Mater Ecclesiae (Mother of the Church) Abbey (Abbazia Mater Ecclesiae) is an Italian Benedictine territorial abbey of nuns founded in 1973. The abbey is located on Lake Orta in northern Italy, considered one of the most scenic sites in the country.

==History==
By 1973 the community of Benedictine nuns of the Abbey of Viboldone, near Milan, which had been established in 1941 to care for the needy children of wartime Italy, had grown to the point that they considered opening a new foundation. They were offered the facilities of the former bishop's residence on San Giulio Island for this, which they accepted.

Six nuns were chosen to undertake this enterprise, under the direction of Mother Anna Maria Cànopi, O.S.B., who was appointed as the first prioress of the new monastery. Within fifteen years the small community had expanded so much that new quarters were needed.

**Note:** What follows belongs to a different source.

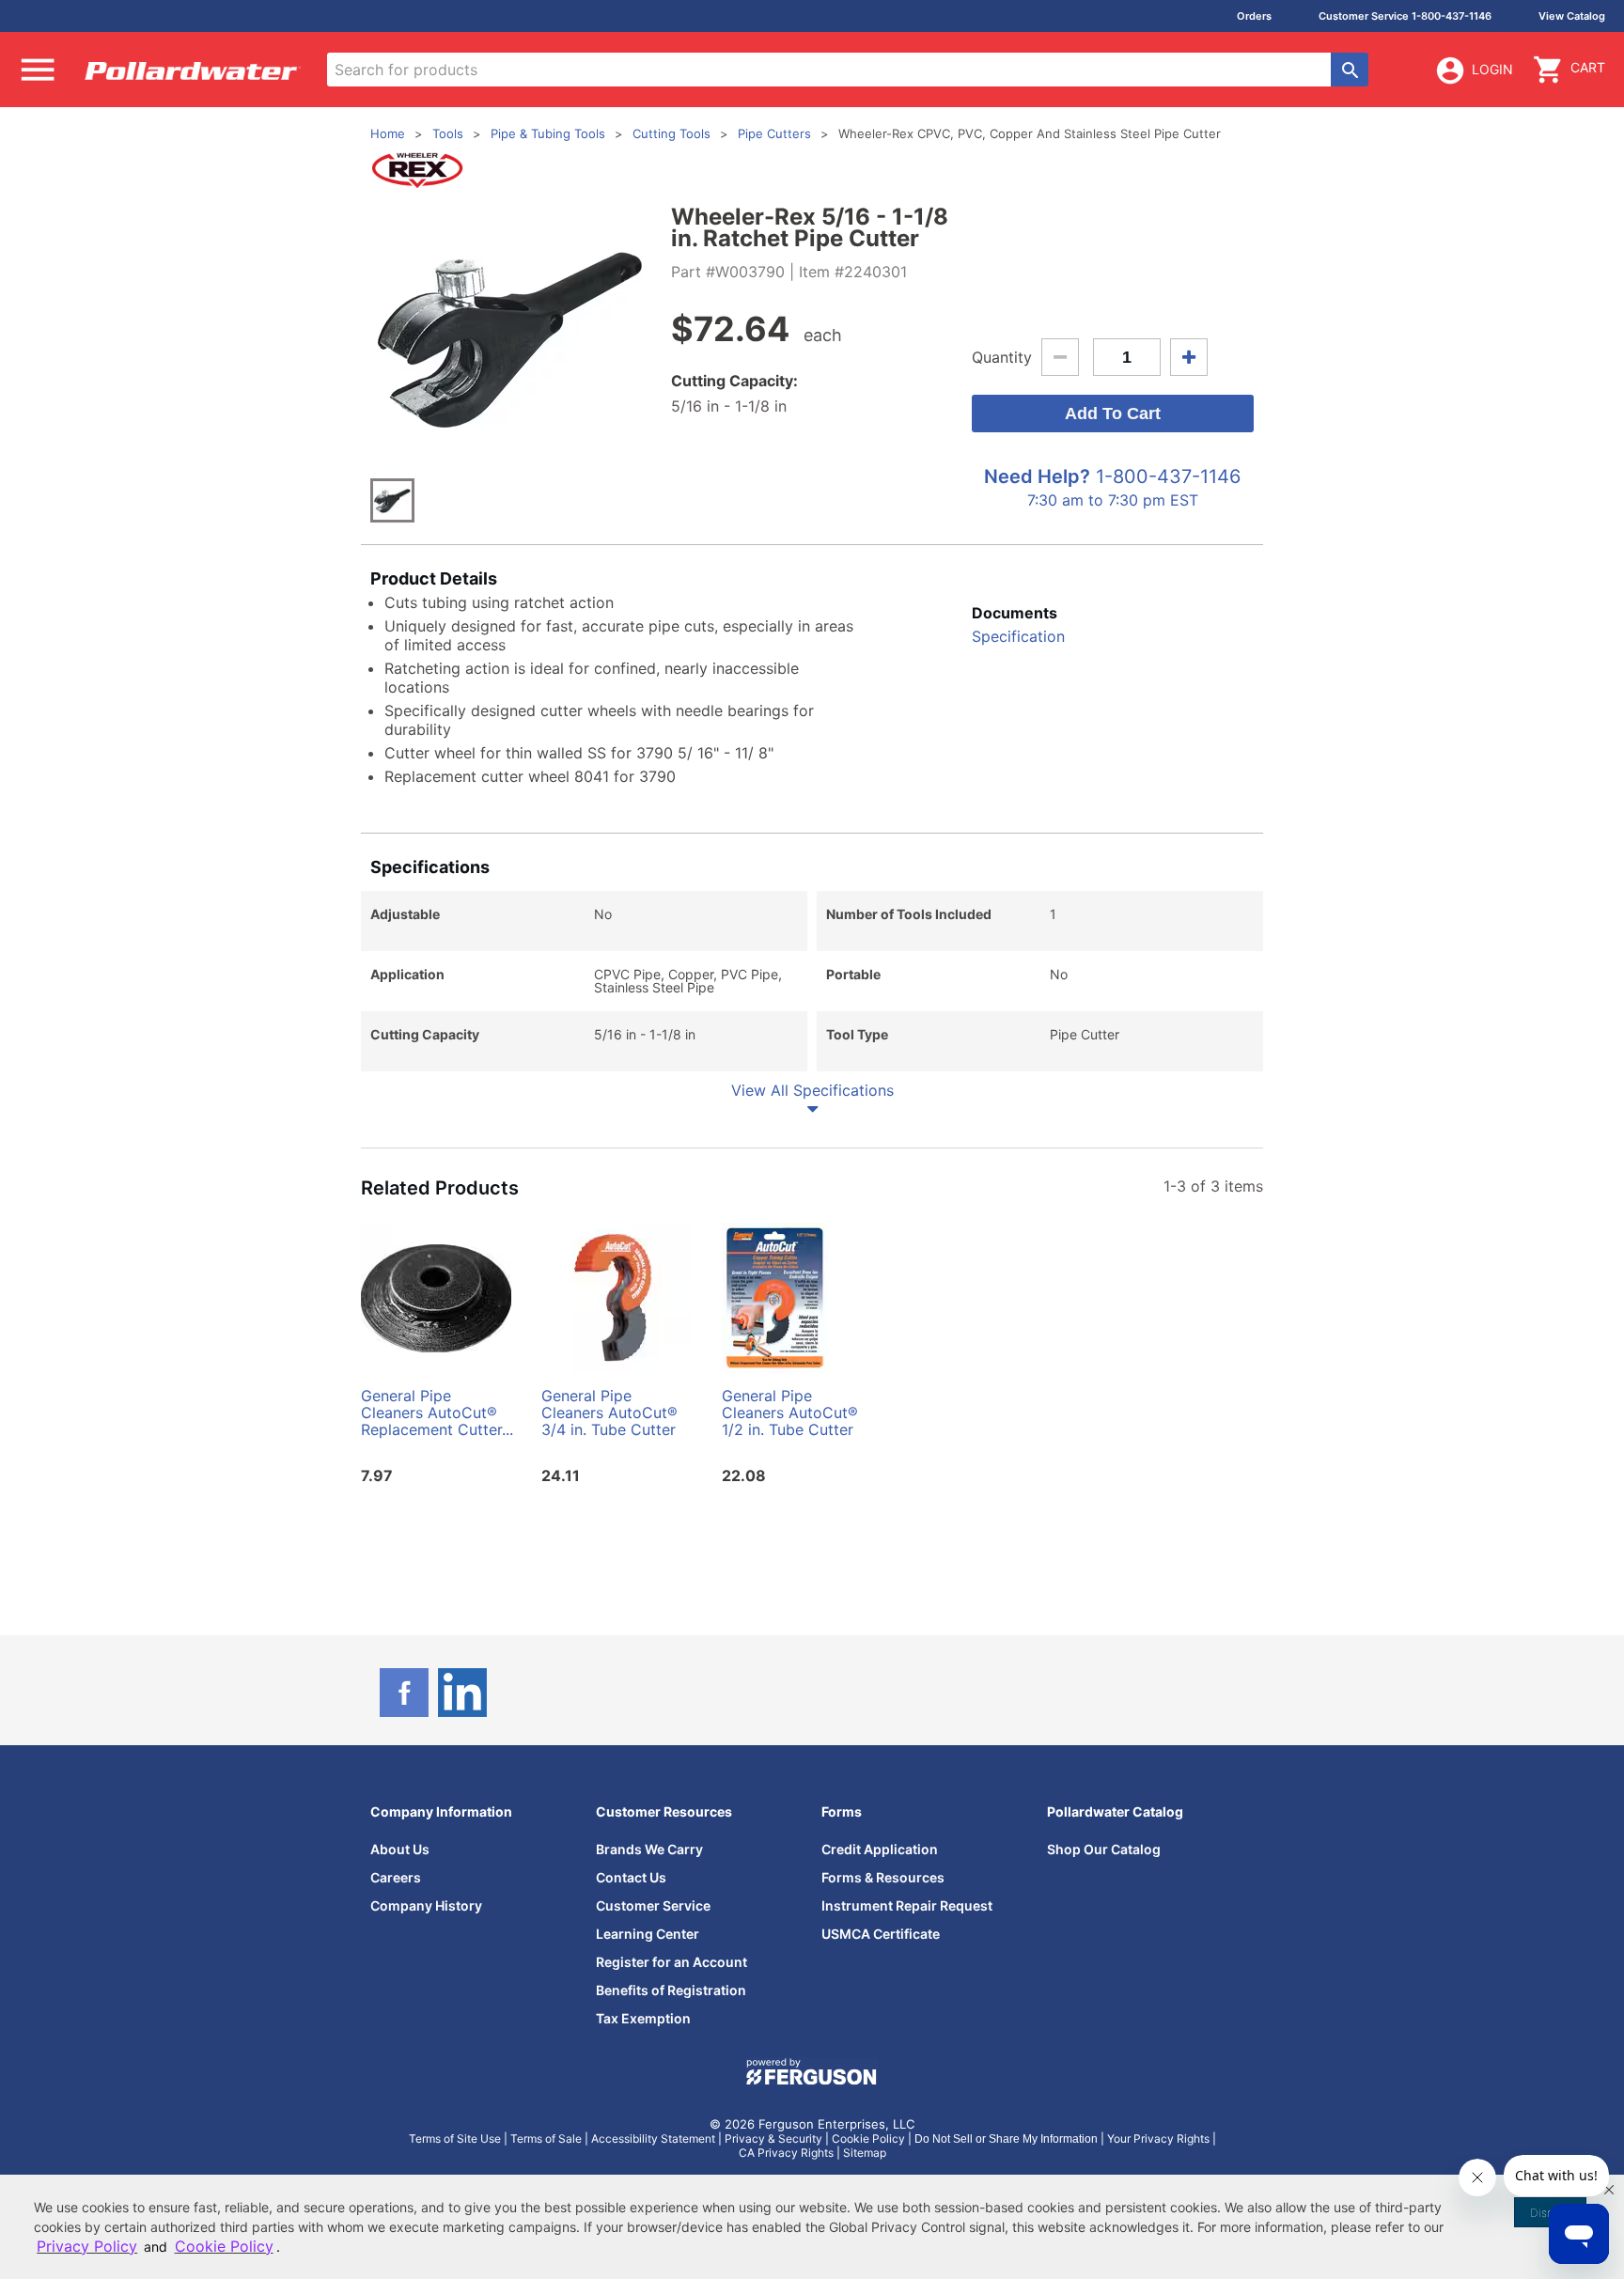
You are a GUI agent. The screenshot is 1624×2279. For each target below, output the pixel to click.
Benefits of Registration (671, 1990)
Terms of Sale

They then transferred to the former diocesan seminary in the centre of the little island, which was a massive complex built around 1840. At that time, the monastery was raised to the status of an abbey, with Cànopi being elected as the community's first abbess.

The community had grown to over 80 members by 1989, and it was decided to establish a new foundation. For this site, they chose the village of Saint-Oyen, in the Aosta Valley, where they opened the Monastery of Regina Pacis (Latin for Queen of Peace). As of 2006, they numbered about fifteen nuns.

The community of Mater Ecclesiae has continued to flourish and today numbers about 100 nuns.

==Crafts==
The nuns of Mater Ecclesiae Abbey support themselves through their work in creating and repairing liturgical vestments and accessories, in writing icons and making translations from German and French spiritual books. Through their research, they have developed a reputation for the quality of their restoration work with antique items.

Additionally, Cànopi, the abbess, has become a noted spiritual writer.